Disque : The Vaccines - Pick-Up Full of Pink Carnations

 

Qu’est-ce qui fait qu’on finit par oublier un groupe ou le garde au chaud toute sa vie comme sa petite chose à soi ? Je n’ai pas de réponse convaincante à cette question. En 2011 les Vaccines étaient d’énièmes jeunes premiers du rock anglais : What do you expect from the Vaccines s’écoutait d’une traite comme une petite sucrerie punk-pop et il n’avait pas grand-chose à raconter sur cet album à part que c’était rock et diablement immédiat. "Norgaard" durait 1 minute et 38 secondes et ça suffisait amplement. "She's seventeen, so she's probably not ready, A, M, A, N, D, A", la la la... Ces gars-là savaient y faire.

Et puis quoi ? Le processus de délitement classique des jeunes premiers : un second album avec toujours un peu de niaque mais sans le mérite de l’originalité, forcément… Il n'y a jamais de second premier. Et un troisième, un quatrième, et cetera. Quelques tubes nonobstant. "I Always Knew" (2012) était encore apte à électriser les foules pop-rock, un peu gueulard et pourtant émotif comme toutes les bonnes chansons des quatre beaux gosses londoniens, "Handsome" (2015) aussi. Quasiment pas écouté leur quatrième LP en revanche (2018), et franchement pas compris le sens du cinquième (2021). Plus de doute possible : les Vaccins étaient devenus des ringards.

Un groupe sans idées. Sans aspérités. Pas d’influence psyché, shoegaze, new wave, post-punk ou je ne sais quoi chez ces gars-là… Pas d’évolution, pas de mouvement. Sinon vers le bas. Une machine à produire des petits hits rock BCBG version vaguement canaille pour meubler séries Netflix et publicités pour blue jeans. Une IA ferait ça très bien. C’est déjà sans doute le cas.

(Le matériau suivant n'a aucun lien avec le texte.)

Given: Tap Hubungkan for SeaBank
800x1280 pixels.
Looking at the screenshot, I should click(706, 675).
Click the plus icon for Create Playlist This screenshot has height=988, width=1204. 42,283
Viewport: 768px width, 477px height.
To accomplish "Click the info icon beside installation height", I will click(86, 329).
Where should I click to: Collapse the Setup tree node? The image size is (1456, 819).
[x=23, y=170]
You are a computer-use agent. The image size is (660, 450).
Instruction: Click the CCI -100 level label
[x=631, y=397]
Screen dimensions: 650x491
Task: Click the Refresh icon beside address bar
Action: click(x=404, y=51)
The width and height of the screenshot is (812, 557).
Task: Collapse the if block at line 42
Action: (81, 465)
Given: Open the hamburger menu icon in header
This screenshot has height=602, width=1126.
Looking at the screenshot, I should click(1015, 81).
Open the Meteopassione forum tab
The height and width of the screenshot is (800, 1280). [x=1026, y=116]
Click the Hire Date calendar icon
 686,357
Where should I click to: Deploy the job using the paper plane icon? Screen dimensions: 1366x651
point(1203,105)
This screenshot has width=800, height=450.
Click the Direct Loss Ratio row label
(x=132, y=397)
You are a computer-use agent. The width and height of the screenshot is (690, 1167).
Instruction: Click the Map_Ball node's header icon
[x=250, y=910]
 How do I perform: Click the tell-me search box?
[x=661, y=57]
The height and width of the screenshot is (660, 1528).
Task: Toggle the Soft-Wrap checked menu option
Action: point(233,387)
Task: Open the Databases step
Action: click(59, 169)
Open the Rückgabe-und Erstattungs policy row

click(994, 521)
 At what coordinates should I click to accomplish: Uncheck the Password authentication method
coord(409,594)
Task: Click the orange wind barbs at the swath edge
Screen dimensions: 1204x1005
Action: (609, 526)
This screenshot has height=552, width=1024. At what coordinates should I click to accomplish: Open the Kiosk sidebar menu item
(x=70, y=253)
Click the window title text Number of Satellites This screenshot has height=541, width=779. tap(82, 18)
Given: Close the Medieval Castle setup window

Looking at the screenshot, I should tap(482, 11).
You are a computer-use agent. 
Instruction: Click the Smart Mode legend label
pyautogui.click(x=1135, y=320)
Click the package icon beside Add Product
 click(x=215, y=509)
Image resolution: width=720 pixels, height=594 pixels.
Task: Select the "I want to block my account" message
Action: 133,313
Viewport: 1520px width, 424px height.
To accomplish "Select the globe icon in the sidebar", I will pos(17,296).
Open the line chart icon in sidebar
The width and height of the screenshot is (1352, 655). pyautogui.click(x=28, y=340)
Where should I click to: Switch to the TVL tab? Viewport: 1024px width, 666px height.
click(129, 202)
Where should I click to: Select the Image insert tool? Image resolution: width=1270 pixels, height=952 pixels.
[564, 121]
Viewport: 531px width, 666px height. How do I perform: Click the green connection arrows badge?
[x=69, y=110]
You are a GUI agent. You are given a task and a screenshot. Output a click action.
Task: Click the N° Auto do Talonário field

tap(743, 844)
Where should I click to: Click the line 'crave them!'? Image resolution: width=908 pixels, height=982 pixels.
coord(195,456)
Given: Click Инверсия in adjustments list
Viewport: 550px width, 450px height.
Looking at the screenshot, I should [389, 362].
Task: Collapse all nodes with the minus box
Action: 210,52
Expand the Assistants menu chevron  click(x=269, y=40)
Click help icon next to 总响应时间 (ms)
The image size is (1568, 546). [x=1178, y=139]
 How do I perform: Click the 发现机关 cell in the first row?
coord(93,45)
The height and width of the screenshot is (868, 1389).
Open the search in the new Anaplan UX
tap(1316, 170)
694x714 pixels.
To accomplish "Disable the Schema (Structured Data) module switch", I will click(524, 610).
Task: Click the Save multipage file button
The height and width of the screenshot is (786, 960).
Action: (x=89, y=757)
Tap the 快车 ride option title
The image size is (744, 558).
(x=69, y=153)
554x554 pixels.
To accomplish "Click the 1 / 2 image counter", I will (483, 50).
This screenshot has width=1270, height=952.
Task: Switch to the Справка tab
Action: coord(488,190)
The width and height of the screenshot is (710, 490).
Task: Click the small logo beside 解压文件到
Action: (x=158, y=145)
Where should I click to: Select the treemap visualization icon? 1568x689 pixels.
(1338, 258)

Et puis accélération rapide to 2024, et ce constat inattendu, presqu’absurde : mais merde, je rêve ou est-ce que les Vaccins viennent de pondre leur meilleur album ? Exagéré peut-être, mais après une bonne dizaine d’écoutes je déclare le débat au moins ouvert. "Sometimes, I Swear", d’entrée, me met une claque monumentale. Frissons. Ce refrain en apesanteur, totalement euphorisant et en même temps complètement désespérant – « des fois, je vous jure, j’ai l’impression d’être un étranger partout où je mets les pieds » : c’est beau, c’est un peu con et ça me donne presque envie de chialer – c’est du très grand Vaccines cuvée 2011 et re-merde, ça fait plaisir de les revoir finalement… En 2011 tout était tellement plus simple et pur.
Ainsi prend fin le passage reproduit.